Smith Center tops in contributions


Why would the city of Las Vegas, or any government, make the top 10 list of the largest recipients of charitable donations in Nevada over a decade?

Yet, there it was in black and white. Las Vegas was the sixth largest receiver of private charitable donations in Nevada from 2000 to 2010.

Didn’t make sense, so I began poking around.

Apparently it was an anomaly. A $30 million donation from the Donald W. Reynolds Foundation was a pass through, which was donated to the city but ended up in the coffers of The Smith Center for the Performing Arts.

However, the city does receive charitable donations, more than I would have guessed.

City spokesman David Riggleman explained the city averages about $1 million a year in private donations and they’re usually directed toward a specific need, even the small donations. He said the more accurate number of donations from 2000 to 2010 would be about $7.5 million.

Eliminating the $30 million pass through, the largest donation to the city was from the Darling Memorial Foundation. A $750,000 donation helped build the Amanda and Stacy Darling Tennis Center at 7901 W. Washington Ave., in honor of the two sisters killed in a car accident in 1993. The sisters were avid tennis players, so it made perfect sense for their family to help the city build a center that will keep their names alive.

John Black and Lillian Black put the city in their wills and between them donated nearly $355,000. They asked that their money go to projects to help seniors. That, too, is a worthy enhancement.

The only other donation to the city in excess of $100,000 was $176,000 donated from the Friends of Las Vegas Metropolitan Police over the decade.

The calculations of Nevada-style philanthropy from Applied Analysis concluded the state’s millionaires and billionaires, or the top 2 percenters, account for more than 27 percent of the state’s charitable contributions.

The No. 1 recipient of all private donations was The Smith Center for the Performing Arts at nearly $200 million.

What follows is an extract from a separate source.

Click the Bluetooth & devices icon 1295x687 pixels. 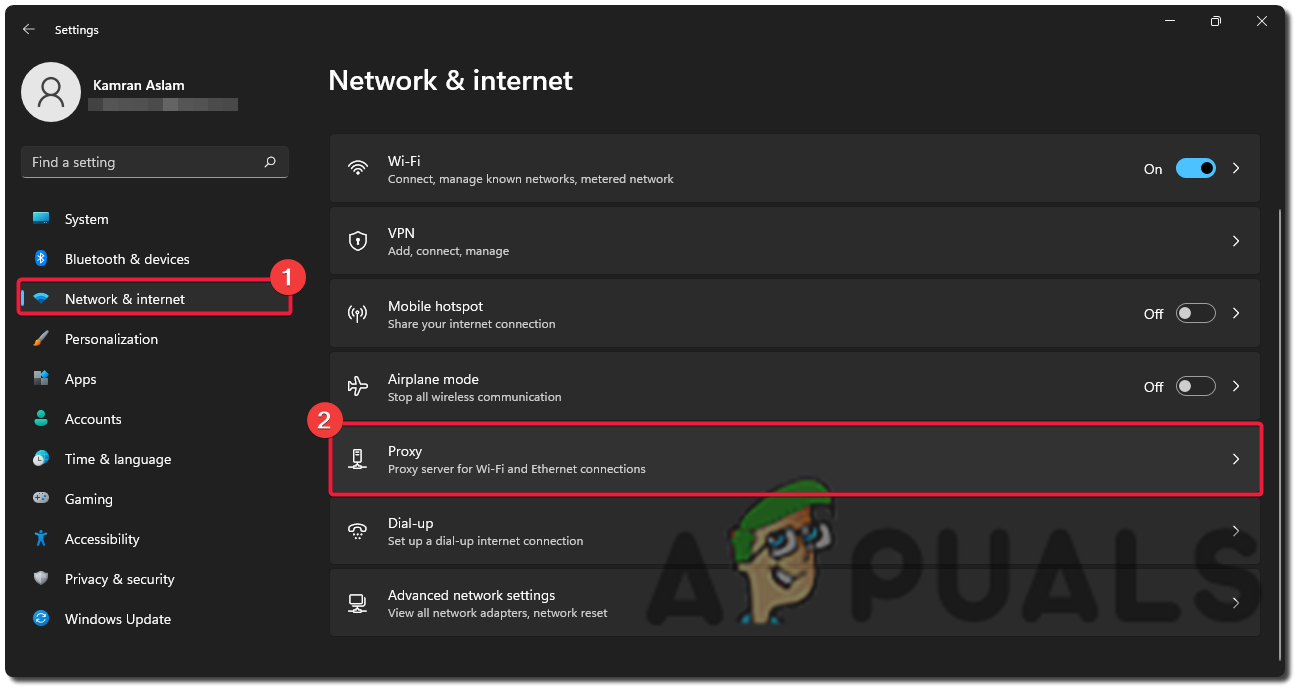click(41, 259)
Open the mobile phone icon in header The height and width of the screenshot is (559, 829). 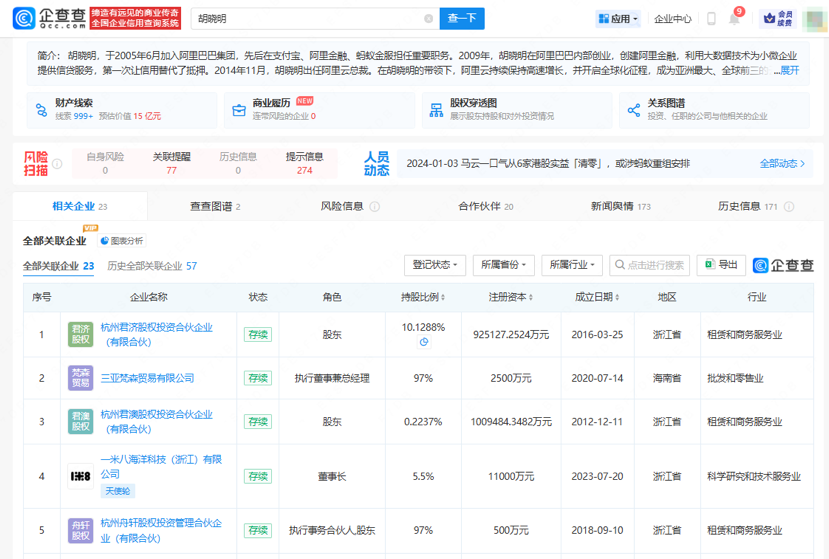tap(710, 18)
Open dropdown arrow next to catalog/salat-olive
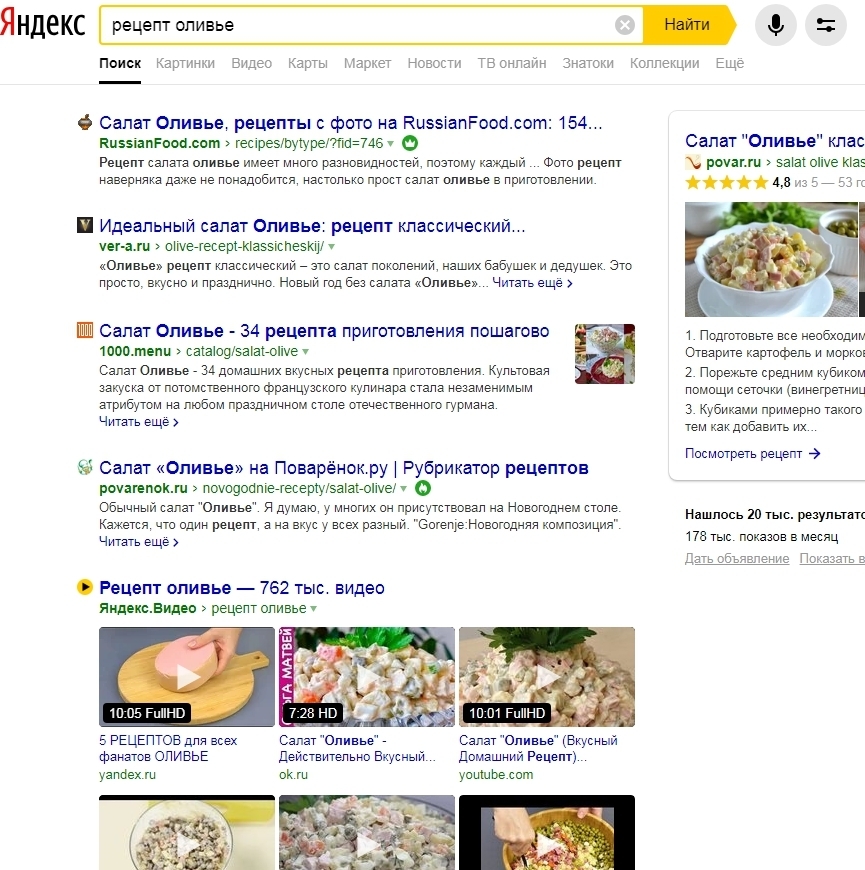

Coming in second was the now defunct Nevada Cancer Institute, which received more than $187 million but went belly up when it ran up a $100 million debt.

The University of Nevada, Las Vegas, was in third place with $166 million in contributions while the University of Nevada, Reno was fourth with nearly $71 million, less than half that of UNLV.

Three Square Food Bank was fifth with $36 million.

The city of Las Vegas was sixth, but wouldn’t make the top 10 list if the Reynolds Foundation pass through was deducted.

Seventh place honors went to Andre Agassi Foundation and Preparatory Academy with $27 million.

The Adelson Educational Campus was eighth with $25 million, but the $50 million donation just announced from the Adelsons to the school will surely bump that school up the list on the next tally of this kind, maybe even above UNR. It won’t satisfy those who resent the millions he gave to GOP candidates, but it is substantial.

The College of Southern Nevada took in nearly $25 million and the Desert Research Institute held the No. 10 spot with $20 million.

So as a state how do we rate as philanthropists?

Nevada ranks 41 out of 50 states by the Chronicle of Philanthrophy. It calculated that average Nevada households making $50,000 donate on average 3.9 percent of their discretionary average annual income to charity.

Utah is No. 1 thanks to tithing within the Mormon Church and New Hampshire is No. 50.

Nevada often grabs and holds on to those bottom positions in state rankings, which gets so depressing, it’s enough to make you want to donate to mental health services.

Wait, aren’t taxes supposed to provide those services?